Friday, July 12, 2013

[Rails] Re: Learning About Symbols



On Friday, July 12, 2013 12:49:11 AM UTC-7, Ruby-Forum.com User wrote:
One reason to use Symbols is that they are immutable. When you're
passing one around as an argument or Hash key, it won't change.
Another is that multiple instances of a Symbol are the same object,
making a smaller memory footprint than Strings.

A string is not a symbol. Some structures will use to_s or to_sym to
allow you to pass either as an argument, but that's not their default
behaviour.

> {'a'=>1,:a=>2}
=> {"a"=>1, :a=>2}

> {'a'=>1,'a'=>2}
=> {"a"=>2}

I know about this behavior, but this doesn't answer the question I posted.

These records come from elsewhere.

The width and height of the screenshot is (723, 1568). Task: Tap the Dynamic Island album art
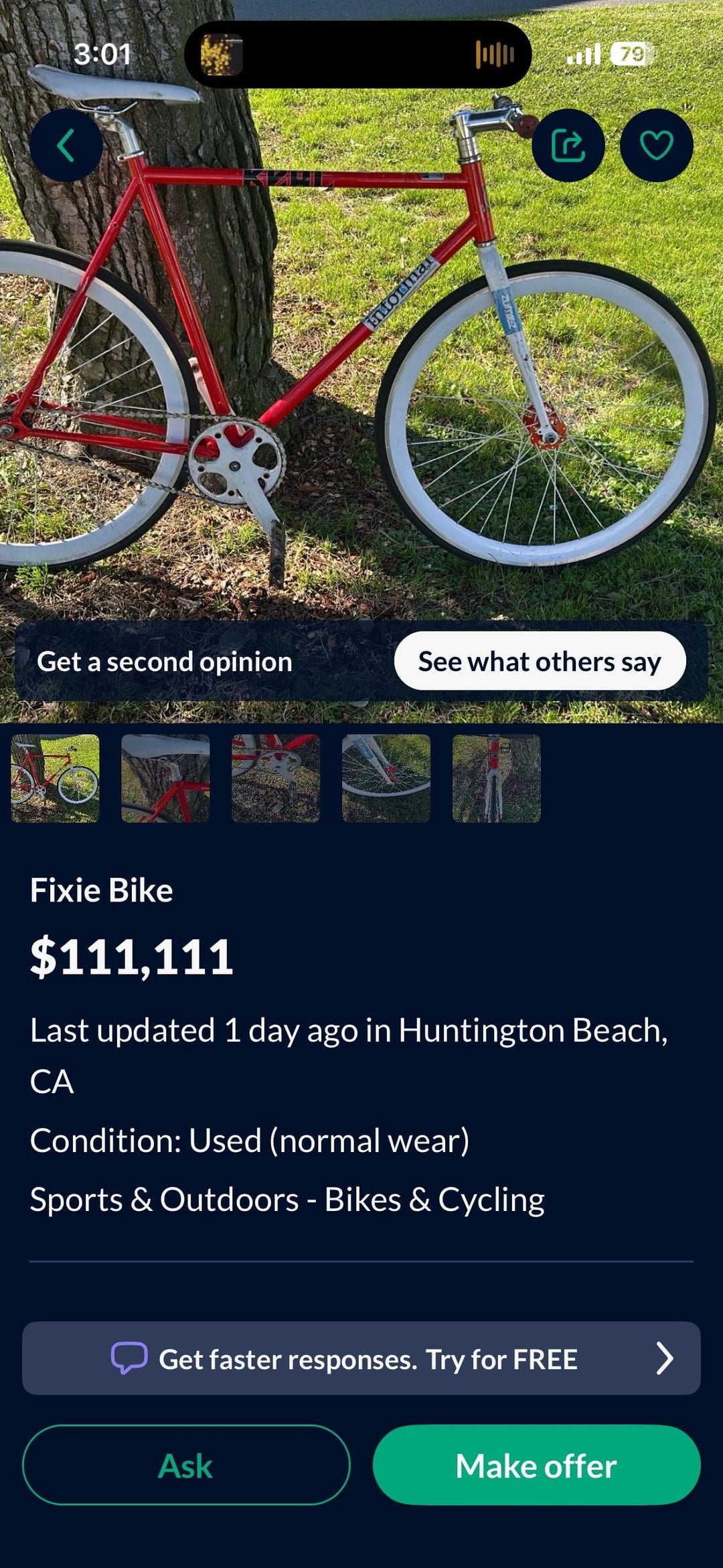[221, 54]
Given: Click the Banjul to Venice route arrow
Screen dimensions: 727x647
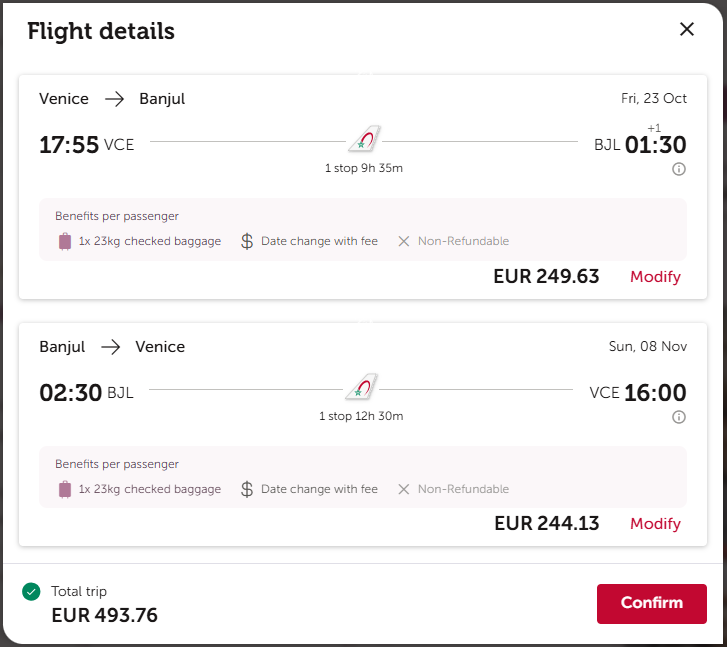Looking at the screenshot, I should (110, 347).
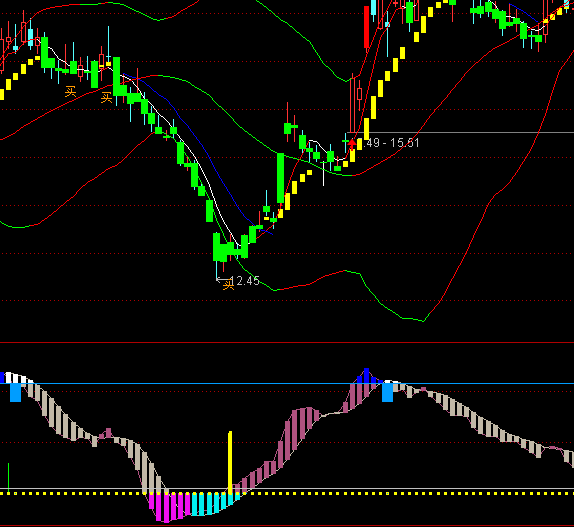Click the tall yellow spike in the indicator
The width and height of the screenshot is (574, 527).
[230, 463]
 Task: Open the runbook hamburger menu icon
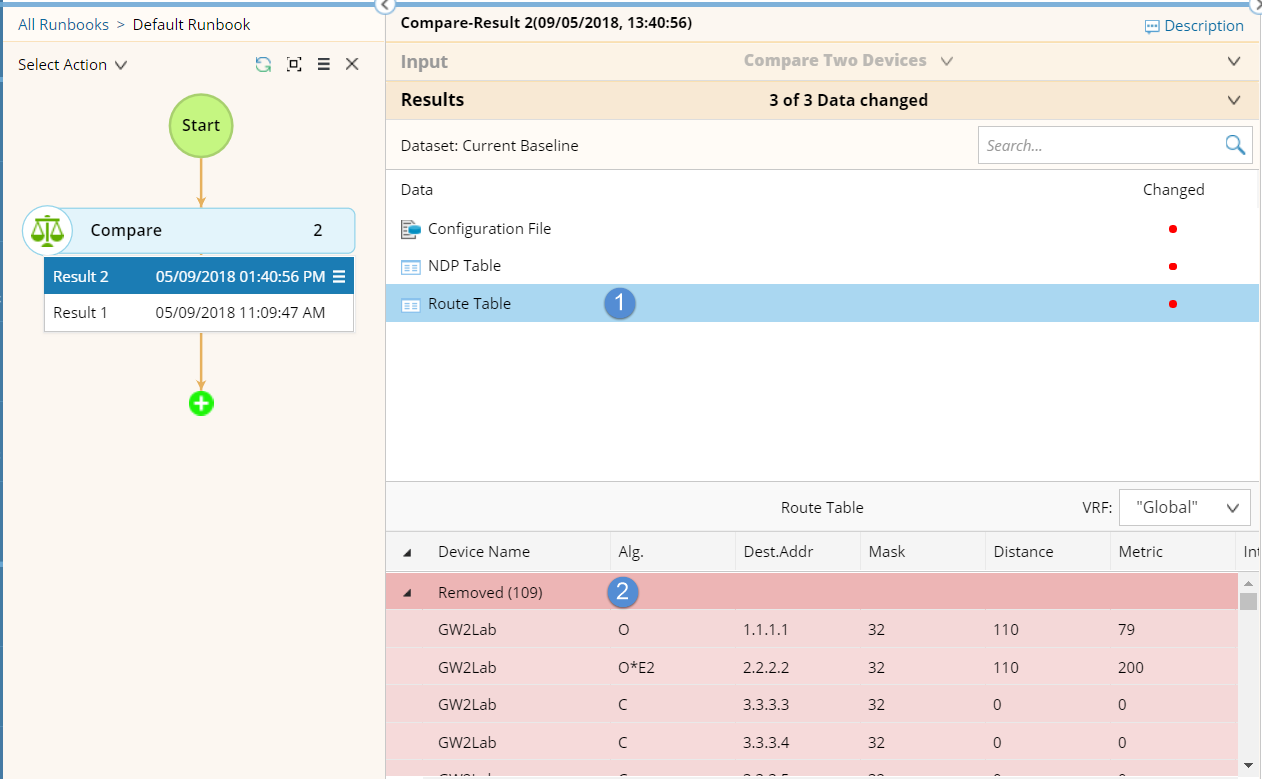pyautogui.click(x=323, y=64)
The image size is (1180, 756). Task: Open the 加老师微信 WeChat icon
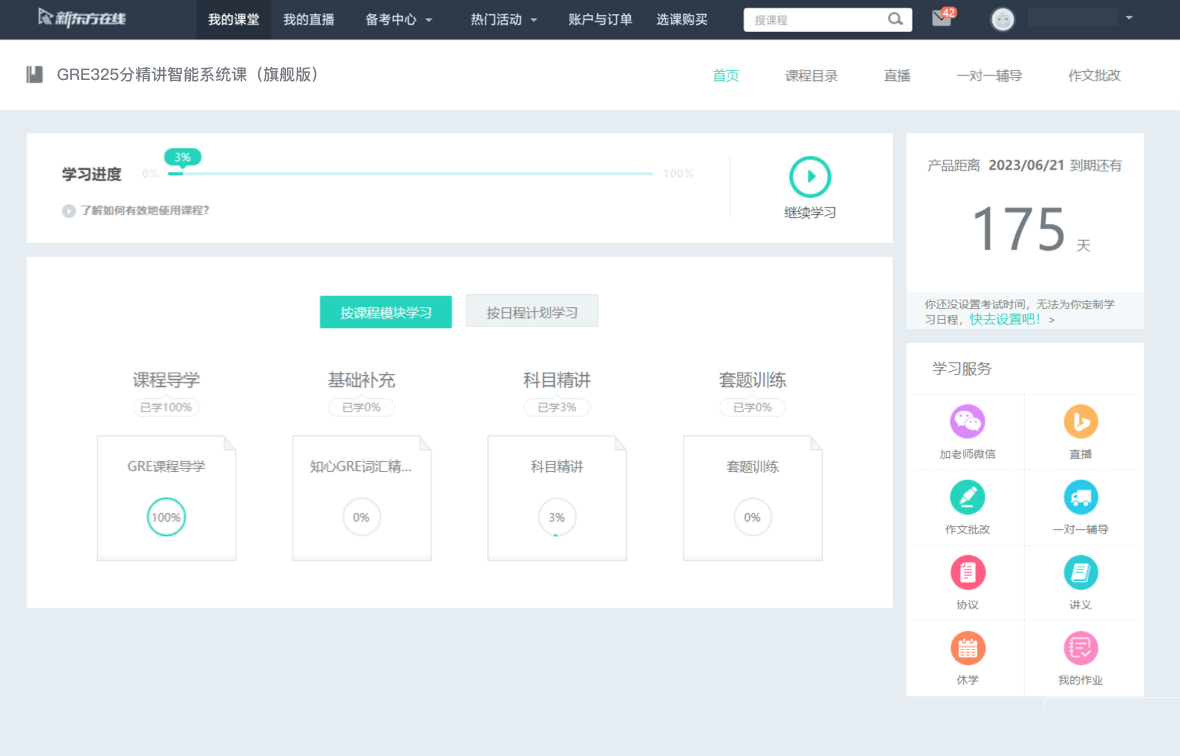pyautogui.click(x=967, y=422)
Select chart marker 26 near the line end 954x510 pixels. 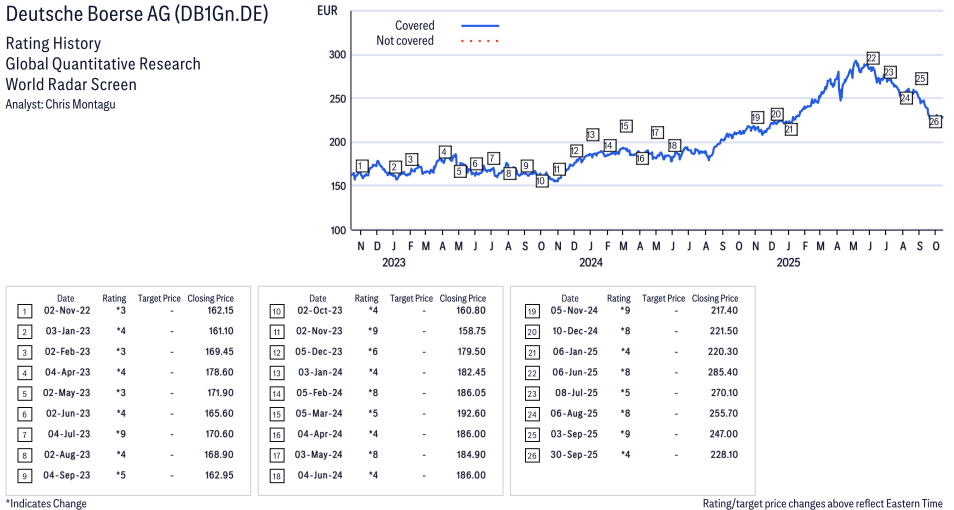point(935,121)
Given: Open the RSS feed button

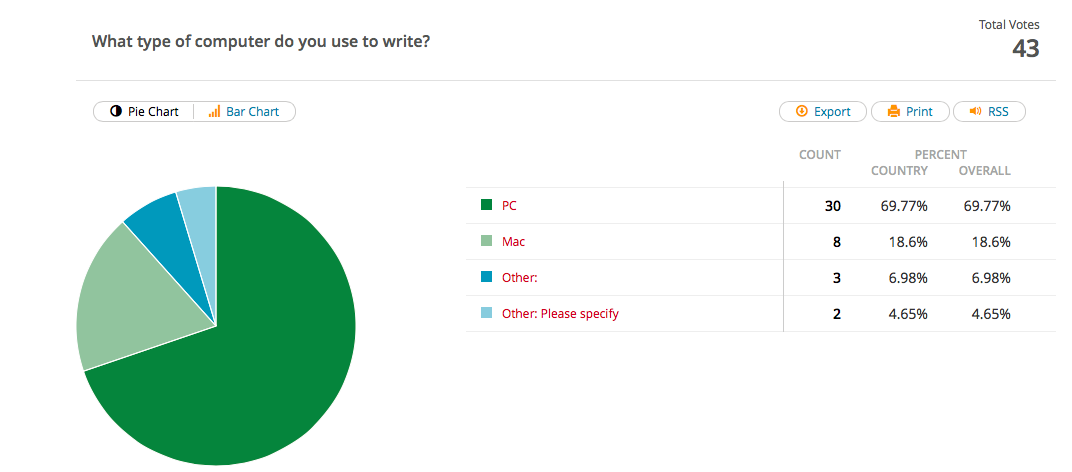Looking at the screenshot, I should click(989, 112).
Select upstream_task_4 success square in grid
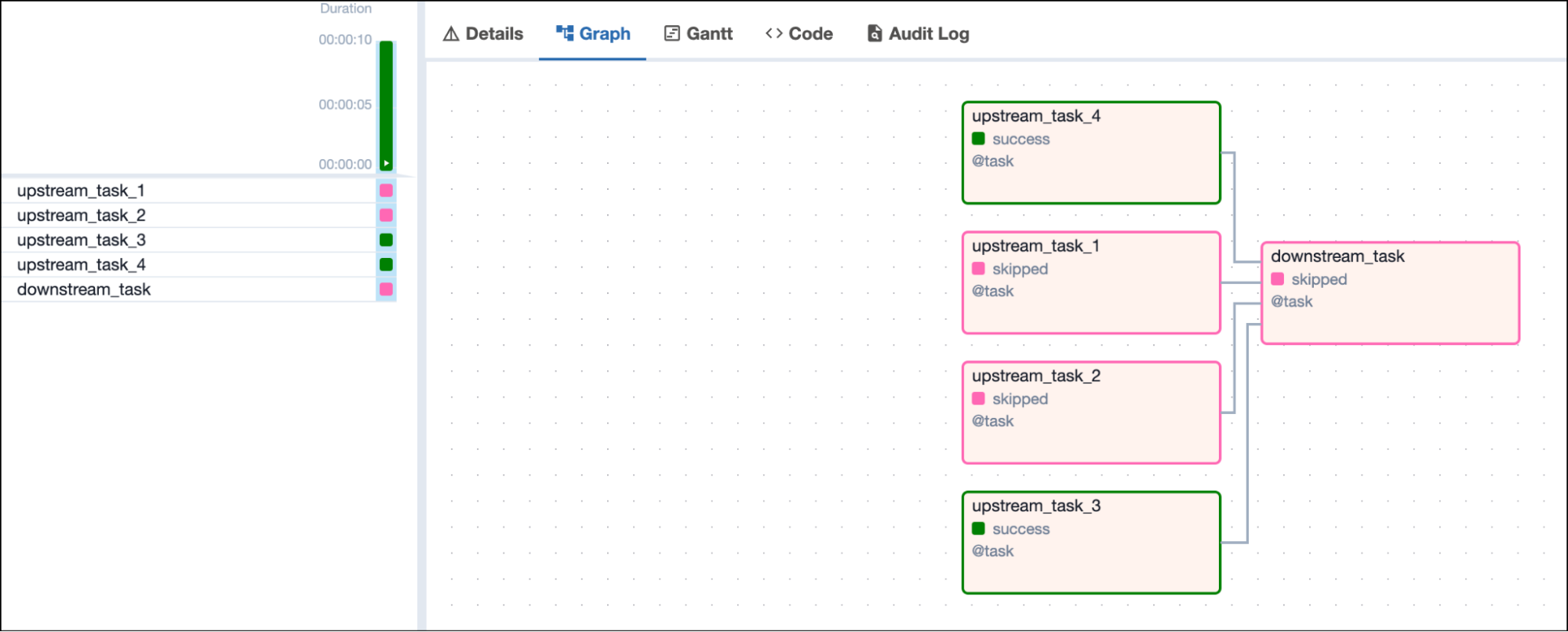Viewport: 1568px width, 632px height. click(x=386, y=264)
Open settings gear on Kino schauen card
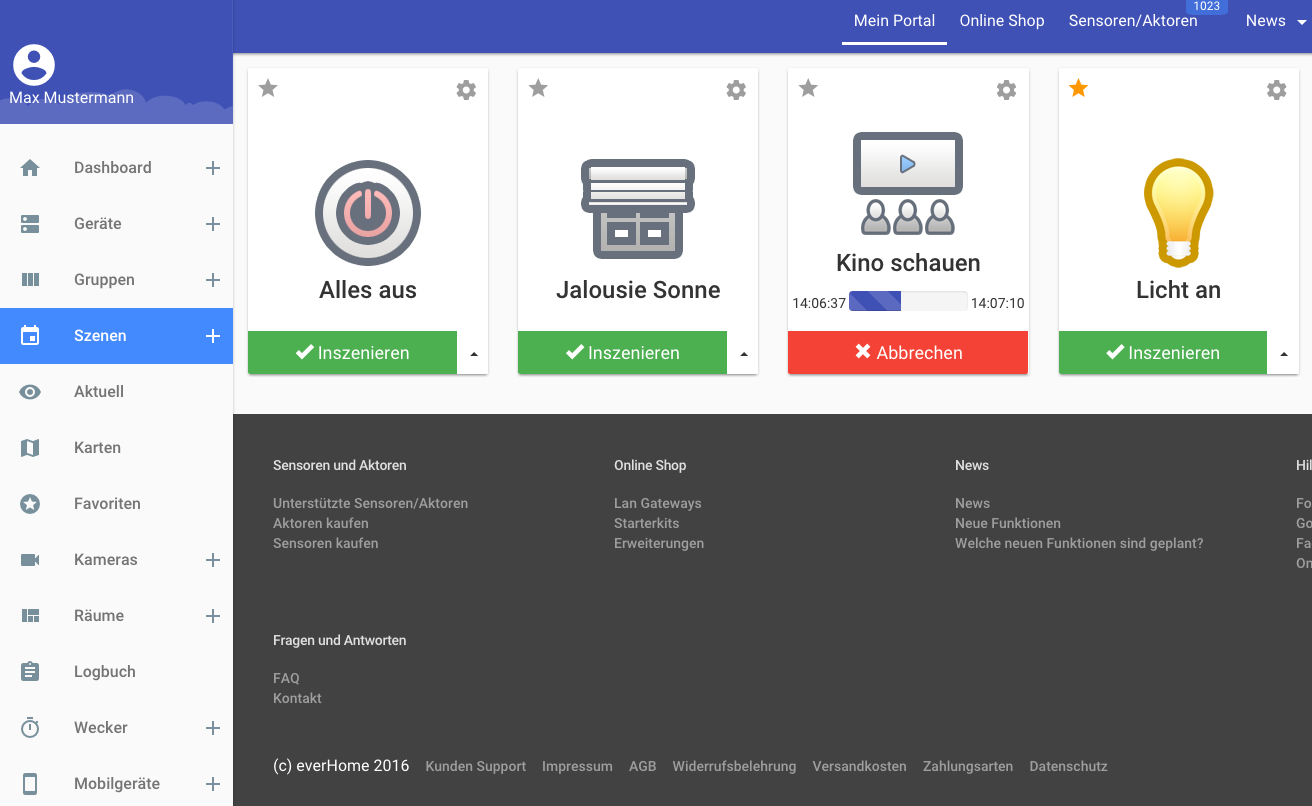1312x806 pixels. point(1006,90)
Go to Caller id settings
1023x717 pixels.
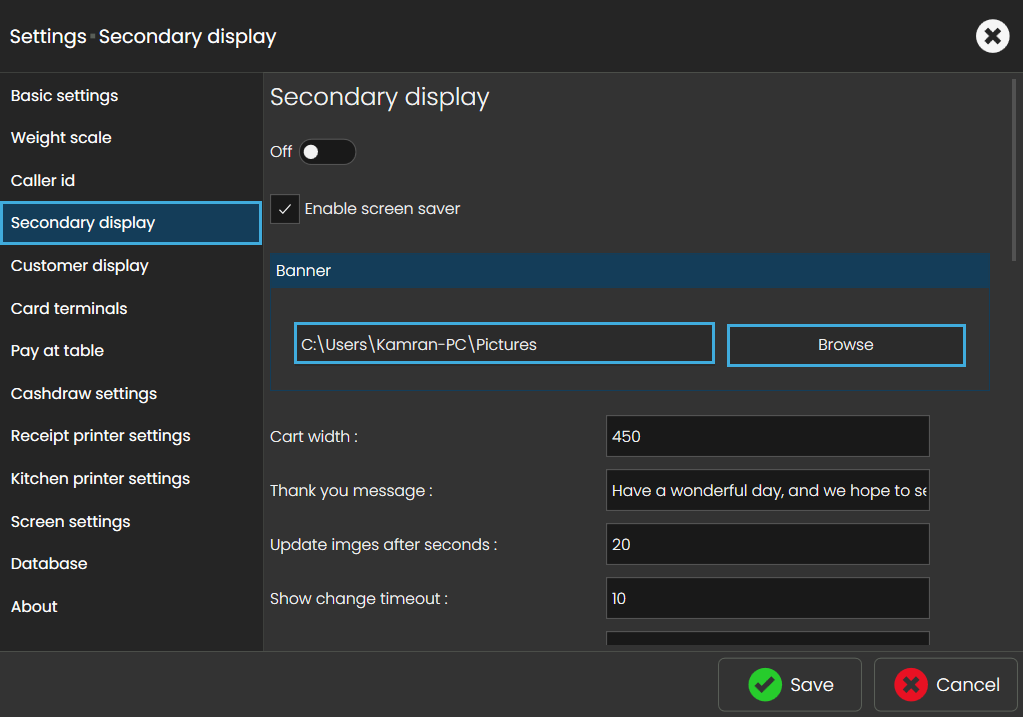pos(43,181)
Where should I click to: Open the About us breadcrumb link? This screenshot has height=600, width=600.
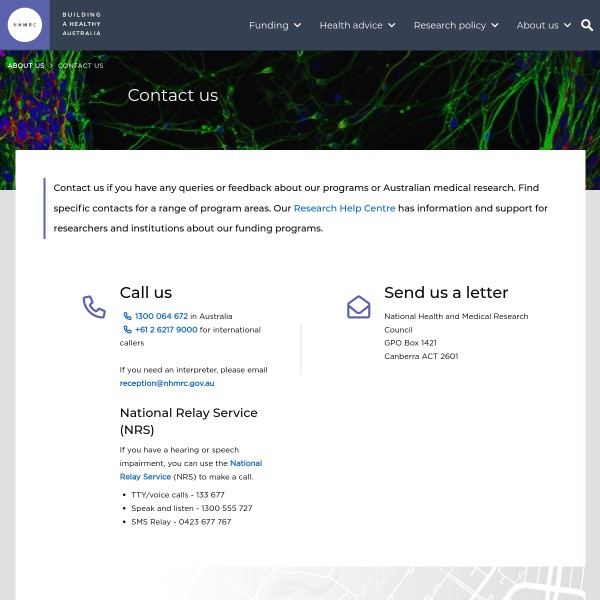26,66
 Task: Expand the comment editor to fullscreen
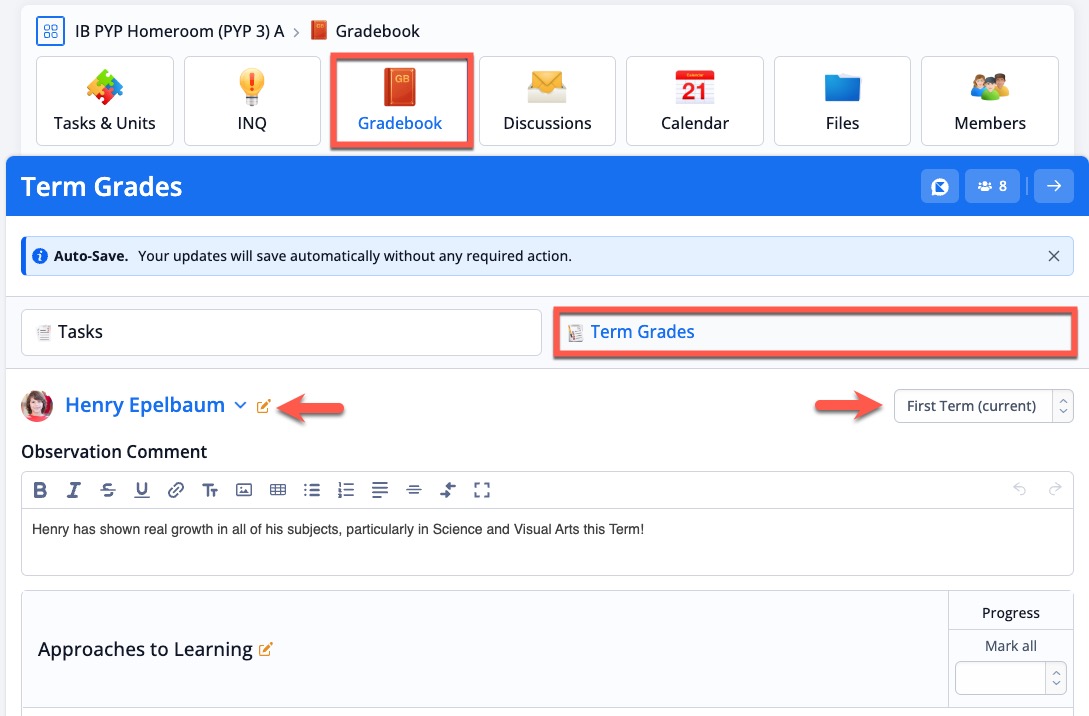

I tested my question above.
I can create a hash in ruby and explicitly give it symbols for keys and it will work.
But when I retrieve a hash from a yml file, I cannot reference the keys as symbols.

Are these true or false?
yaml['config'] == yaml[:config]
yaml['config']['another_setting'] == yaml[:config][:another_setting]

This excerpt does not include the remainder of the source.